Dès lors le moment de la mise en archive, n’est peut-être pas l’entrée dans l’opération historiographique mais il en est un point d’accomplissement : construire l’archive serait une des modalités de notre rapport à l’histoire et à son présent, une modalité présentiste et non plus historiciste de l’archive.

Les lieux de l’archive : leur expansion dans l’univers numérique

L’archive au singulier, c’est aussi l’archive sans lieu, ou du moins l’archive transportée hors de ses lieux traditionnels : on décline toujours l’archive au pluriel lorsque l’on évoque les archives nationales, départementales, etc… Mais le hors lieu de l’archive a correspondu en même temps  à sa multiplication, à sa prolifération. Ce déferlement de l’archive s’est effectué en deux temps qui se sont recoupés.

La multiplication des lieux

Dans un premier temps déjà évoqué auparavant, c’est dans le confinement des lieux consacrés que s’est manifesté l’expansion documentaire. Ce sont les archives qui sont débordées de l’intérieur, notamment dès lors qu’elles ne se limitent plus à leur vocation première, arkhontique (Derrida), d’enregistrer et de sauvegarder les actes du pouvoir.

En ouvrant les archives à de nouvelles catégories d’archives, archives privées, archives industrielles, etc. les archives changent de fonction et s’exposent elles-mêmes à des défis rapidement insurmontables. Aussi longtemps que les archives se préoccupent de conserver des fonds de papier, le prolongement des rayonnages suffit bon an mal à contenir les arrivées massives d’une documentation déferlante.

Passe encore la gestion des imprimés s’ils sont ceux de l’imprimerie nationale, mais dès lors que les archives «sont, comme le précise la loi de 1979, «l’ensemble des documents  quels que soient leur date, leur forme ou leur support matériel, produits ou reçus par toute personne physique ou morale, et par tout service ou organisme public ou privé, dans l’exercice de leur activité », trois limites sont dépassées :

— la limite temporelle entre un document archaïque, ancien, et un document contemporain est gommée ;

— la limite formelle et matérielle sont également effacées, un document c’est aussi bien un rouleau, une feuille ou un registre, c’est aussi bien du parchemin, du papier, du marbre, du plastique, un cd ou un disque dur. (cf également Pomian, p. 164)

La conservation de documents transcrits sur des supports de plus en plus diversifiés et incompatibles dans leur matérialité et leur forme précisément pose de redoutables problèmes. La loi ne fixe aucune restriction à la définition du document, il n’est pas nécessairement trace écrite et imprimée, mais peut tout aussi bien être une ressource sonore et enregistrée ou encore visuelle. L’archive ne se réduit plus au texte. Aux archives l’historien n’est plus seulement un lecteur, il est également auditeur et spectateur.
══════════
* [Objectifs]
a. Selon l'extrait, quelle loi définit les archives comme l'ensemble des documents quels que soient leur date, leur forme ou leur support matériel ?
b. Convertissez en liste JSON de chaînes, à raison d'une chaîne par ligne et sans les lignes vides, le passage de la liste qui va de la ligne contenant « The height and width of the screenshot is (808, 1247). » jusqu'à la ligne contenant « Action: coord(135,517) », ces deux lignes comprises.
══════════
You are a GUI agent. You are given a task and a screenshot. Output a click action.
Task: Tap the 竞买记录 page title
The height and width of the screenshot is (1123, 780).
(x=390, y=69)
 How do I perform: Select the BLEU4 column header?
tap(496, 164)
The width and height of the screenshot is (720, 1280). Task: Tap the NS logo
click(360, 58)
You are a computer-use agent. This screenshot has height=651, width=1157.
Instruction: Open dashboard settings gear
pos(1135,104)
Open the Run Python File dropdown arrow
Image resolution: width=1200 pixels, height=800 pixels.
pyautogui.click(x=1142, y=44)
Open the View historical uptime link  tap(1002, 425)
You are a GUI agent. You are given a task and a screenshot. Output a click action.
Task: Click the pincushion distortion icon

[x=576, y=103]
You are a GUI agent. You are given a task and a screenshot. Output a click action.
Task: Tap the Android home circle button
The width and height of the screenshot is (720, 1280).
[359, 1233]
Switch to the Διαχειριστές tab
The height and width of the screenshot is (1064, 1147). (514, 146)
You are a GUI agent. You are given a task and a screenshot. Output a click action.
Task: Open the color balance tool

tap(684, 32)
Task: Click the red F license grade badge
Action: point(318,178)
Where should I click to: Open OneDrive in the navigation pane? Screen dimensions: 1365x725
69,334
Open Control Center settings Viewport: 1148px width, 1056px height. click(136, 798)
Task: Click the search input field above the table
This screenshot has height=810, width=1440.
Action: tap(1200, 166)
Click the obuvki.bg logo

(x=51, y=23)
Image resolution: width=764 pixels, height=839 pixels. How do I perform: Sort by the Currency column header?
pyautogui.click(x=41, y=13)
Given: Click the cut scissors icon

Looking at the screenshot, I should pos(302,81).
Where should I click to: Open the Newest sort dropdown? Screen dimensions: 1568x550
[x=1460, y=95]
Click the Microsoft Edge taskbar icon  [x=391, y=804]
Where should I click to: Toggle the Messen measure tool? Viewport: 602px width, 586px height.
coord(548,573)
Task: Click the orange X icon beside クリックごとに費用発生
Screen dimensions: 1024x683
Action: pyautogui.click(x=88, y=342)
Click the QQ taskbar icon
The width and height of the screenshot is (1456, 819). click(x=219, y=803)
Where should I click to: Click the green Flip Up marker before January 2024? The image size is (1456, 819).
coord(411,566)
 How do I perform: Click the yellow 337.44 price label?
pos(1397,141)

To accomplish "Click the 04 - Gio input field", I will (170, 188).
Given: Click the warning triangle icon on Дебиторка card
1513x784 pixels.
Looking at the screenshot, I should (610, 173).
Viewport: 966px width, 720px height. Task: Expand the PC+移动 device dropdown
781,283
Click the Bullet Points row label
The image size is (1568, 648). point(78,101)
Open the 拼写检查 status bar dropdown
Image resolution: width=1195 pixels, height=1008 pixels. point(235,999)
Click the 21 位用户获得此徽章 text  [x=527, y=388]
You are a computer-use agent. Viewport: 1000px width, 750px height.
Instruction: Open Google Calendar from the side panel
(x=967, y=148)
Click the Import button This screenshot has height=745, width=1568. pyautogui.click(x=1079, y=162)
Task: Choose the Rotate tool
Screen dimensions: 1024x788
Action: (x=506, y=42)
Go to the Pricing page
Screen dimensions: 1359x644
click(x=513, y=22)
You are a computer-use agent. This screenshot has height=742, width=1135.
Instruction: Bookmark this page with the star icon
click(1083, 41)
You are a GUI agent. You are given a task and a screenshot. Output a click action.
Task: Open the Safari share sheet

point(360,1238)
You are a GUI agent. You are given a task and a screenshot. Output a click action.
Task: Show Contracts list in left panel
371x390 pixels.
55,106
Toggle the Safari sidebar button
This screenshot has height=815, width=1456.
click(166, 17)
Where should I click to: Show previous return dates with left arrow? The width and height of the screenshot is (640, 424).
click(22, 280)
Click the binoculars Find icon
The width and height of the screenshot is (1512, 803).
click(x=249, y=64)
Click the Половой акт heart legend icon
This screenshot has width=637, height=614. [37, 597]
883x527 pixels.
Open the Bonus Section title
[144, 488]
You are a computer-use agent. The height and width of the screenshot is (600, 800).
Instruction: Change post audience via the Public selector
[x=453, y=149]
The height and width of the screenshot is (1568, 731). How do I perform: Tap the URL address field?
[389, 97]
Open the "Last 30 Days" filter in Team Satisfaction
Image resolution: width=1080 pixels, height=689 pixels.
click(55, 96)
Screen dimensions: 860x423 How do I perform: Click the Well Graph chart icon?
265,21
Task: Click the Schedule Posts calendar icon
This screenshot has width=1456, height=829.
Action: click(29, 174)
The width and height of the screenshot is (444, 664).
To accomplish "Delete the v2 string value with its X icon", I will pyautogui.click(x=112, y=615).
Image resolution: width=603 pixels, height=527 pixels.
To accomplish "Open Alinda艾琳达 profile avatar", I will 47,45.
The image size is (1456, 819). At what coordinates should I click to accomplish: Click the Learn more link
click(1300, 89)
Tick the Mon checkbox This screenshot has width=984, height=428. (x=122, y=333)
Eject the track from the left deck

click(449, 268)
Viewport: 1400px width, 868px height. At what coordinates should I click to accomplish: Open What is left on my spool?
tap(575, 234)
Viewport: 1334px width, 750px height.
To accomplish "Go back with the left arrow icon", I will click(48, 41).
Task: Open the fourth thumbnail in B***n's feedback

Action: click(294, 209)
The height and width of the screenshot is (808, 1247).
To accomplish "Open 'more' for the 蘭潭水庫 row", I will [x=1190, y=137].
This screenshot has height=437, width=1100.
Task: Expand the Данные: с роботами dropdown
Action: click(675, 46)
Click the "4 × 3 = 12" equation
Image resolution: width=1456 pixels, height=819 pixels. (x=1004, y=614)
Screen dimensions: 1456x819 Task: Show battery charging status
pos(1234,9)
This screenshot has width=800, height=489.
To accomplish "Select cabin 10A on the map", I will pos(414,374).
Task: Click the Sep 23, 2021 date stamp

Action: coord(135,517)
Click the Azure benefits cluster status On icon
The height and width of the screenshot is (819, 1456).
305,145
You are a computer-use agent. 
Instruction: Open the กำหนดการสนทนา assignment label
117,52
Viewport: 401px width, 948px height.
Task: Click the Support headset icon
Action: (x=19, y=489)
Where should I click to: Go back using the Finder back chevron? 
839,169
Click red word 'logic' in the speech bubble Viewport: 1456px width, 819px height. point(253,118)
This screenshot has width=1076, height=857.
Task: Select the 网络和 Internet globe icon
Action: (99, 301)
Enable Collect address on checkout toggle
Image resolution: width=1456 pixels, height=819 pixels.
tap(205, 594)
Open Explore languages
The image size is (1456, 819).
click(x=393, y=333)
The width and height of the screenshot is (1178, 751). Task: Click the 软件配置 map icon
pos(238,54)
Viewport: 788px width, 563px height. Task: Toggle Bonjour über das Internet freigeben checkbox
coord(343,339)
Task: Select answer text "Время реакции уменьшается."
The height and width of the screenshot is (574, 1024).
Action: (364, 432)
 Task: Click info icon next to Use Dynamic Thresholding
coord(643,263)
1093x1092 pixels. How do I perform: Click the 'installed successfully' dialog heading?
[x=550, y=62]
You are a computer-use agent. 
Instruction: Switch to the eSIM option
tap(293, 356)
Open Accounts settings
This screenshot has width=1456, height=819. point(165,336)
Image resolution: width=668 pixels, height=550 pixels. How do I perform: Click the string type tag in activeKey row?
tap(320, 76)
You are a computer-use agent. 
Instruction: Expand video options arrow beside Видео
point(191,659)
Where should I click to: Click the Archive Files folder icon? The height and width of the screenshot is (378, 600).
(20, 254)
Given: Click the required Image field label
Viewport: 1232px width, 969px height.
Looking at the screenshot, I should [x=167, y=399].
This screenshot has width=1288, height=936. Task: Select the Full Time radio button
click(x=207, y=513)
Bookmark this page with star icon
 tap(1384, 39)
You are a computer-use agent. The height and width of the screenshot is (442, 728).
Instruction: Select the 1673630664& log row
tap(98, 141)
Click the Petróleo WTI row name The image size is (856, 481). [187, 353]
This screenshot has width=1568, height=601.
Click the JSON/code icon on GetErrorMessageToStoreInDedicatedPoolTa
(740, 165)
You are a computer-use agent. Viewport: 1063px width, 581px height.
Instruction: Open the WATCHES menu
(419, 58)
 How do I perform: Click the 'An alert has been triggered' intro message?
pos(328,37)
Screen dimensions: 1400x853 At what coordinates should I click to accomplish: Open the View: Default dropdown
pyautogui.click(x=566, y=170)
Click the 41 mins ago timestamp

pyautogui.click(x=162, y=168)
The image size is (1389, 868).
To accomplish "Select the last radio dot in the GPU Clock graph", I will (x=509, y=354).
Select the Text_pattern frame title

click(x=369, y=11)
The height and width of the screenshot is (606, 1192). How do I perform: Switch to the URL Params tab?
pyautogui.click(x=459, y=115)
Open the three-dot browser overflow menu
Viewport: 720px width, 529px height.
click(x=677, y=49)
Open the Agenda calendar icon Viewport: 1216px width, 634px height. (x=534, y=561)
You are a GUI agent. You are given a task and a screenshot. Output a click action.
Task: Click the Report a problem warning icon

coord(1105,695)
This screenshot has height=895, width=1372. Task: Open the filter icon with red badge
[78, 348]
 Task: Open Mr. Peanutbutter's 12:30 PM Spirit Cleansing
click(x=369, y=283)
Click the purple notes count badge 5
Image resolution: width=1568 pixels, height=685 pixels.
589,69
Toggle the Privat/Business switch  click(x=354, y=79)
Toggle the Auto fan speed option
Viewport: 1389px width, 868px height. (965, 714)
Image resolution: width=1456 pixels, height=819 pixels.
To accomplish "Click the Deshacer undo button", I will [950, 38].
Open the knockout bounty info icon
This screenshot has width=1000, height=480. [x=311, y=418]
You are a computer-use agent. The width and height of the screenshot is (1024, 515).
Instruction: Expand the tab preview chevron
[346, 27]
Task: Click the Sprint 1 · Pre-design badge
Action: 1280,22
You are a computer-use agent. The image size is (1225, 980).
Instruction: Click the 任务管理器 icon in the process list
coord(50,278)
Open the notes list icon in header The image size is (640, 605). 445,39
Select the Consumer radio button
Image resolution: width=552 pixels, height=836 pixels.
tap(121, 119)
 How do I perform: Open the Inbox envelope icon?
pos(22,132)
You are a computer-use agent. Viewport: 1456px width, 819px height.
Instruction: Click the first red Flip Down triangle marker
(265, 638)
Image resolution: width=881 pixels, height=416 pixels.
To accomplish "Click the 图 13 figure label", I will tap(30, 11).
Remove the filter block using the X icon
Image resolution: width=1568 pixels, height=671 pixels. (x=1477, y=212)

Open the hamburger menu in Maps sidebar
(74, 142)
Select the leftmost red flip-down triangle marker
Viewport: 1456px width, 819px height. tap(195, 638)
══════════
* [Corrigés]
a. La loi de 1979.

b.
[
  "The height and width of the screenshot is (808, 1247).",
  "To accomplish \"Open 'more' for the 蘭潭水庫 row\", I will [x=1190, y=137].",
  "This screenshot has height=437, width=1100.",
  "Task: Expand the Данные: с роботами dropdown",
  "Action: click(675, 46)",
  "Click the \"4 × 3 = 12\" equation",
  "Image resolution: width=1456 pixels, height=819 pixels. (x=1004, y=614)",
  "Screen dimensions: 1456x819 Task: Show battery charging status",
  "pos(1234,9)",
  "This screenshot has width=800, height=489.",
  "To accomplish \"Select cabin 10A on the map\", I will pos(414,374).",
  "Task: Click the Sep 23, 2021 date stamp",
  "Action: coord(135,517)"
]